Collected data:
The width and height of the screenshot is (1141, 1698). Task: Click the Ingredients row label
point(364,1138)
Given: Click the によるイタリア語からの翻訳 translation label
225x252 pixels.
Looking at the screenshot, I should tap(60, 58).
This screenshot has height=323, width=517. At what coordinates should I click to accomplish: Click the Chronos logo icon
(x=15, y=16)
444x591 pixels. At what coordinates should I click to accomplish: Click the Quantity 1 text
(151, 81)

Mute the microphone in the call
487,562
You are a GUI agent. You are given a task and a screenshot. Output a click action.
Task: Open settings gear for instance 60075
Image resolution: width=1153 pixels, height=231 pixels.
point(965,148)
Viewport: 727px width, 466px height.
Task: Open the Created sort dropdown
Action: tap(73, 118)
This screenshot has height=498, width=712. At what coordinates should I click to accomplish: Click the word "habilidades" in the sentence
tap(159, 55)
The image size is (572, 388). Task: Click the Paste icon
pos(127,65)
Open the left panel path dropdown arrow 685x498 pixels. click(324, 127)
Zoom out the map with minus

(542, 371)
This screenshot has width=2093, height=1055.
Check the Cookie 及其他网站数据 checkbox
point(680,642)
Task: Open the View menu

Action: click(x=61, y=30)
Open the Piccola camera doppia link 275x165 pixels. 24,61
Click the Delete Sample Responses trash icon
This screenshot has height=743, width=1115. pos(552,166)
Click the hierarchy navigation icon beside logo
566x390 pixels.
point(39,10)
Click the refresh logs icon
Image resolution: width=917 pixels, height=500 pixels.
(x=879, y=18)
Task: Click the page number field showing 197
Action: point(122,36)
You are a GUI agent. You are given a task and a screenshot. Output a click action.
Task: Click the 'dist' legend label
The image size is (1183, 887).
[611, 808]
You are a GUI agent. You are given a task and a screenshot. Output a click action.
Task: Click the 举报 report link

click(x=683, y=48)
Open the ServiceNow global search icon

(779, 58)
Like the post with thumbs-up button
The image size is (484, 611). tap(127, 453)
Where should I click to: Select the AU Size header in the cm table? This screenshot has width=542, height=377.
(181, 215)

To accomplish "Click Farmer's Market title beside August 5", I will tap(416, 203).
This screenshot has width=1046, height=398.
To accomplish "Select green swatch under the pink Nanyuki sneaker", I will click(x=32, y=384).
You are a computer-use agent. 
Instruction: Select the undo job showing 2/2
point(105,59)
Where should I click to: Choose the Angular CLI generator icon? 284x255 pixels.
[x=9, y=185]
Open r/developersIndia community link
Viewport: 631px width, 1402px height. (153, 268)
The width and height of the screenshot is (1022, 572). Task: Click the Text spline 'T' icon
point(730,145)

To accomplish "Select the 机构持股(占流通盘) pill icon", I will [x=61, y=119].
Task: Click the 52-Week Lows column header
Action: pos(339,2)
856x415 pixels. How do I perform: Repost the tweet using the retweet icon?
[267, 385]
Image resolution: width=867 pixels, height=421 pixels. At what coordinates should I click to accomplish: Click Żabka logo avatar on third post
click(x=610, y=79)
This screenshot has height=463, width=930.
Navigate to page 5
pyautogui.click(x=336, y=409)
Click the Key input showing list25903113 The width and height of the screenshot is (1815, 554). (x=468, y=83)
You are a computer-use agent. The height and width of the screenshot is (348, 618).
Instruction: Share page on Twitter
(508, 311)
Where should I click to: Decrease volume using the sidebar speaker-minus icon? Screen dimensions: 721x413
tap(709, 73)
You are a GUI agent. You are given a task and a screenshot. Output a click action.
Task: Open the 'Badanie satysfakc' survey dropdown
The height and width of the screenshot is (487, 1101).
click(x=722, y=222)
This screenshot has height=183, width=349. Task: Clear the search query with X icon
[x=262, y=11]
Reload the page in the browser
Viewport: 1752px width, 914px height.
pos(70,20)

Instructions for the task:
Working from the records above, write out verbatim only the lines from the line containing "The image size is (572, 388)." through the line containing "Open the Piccola".

Problem solution:
The image size is (572, 388). Task: Click the Paste icon
pos(127,65)
Open the left panel path dropdown arrow 685x498 pixels. click(324, 127)
Zoom out the map with minus

(542, 371)
This screenshot has width=2093, height=1055.
Check the Cookie 及其他网站数据 checkbox
point(680,642)
Task: Open the View menu

Action: click(x=61, y=30)
Open the Piccola camera doppia link 275x165 pixels. 24,61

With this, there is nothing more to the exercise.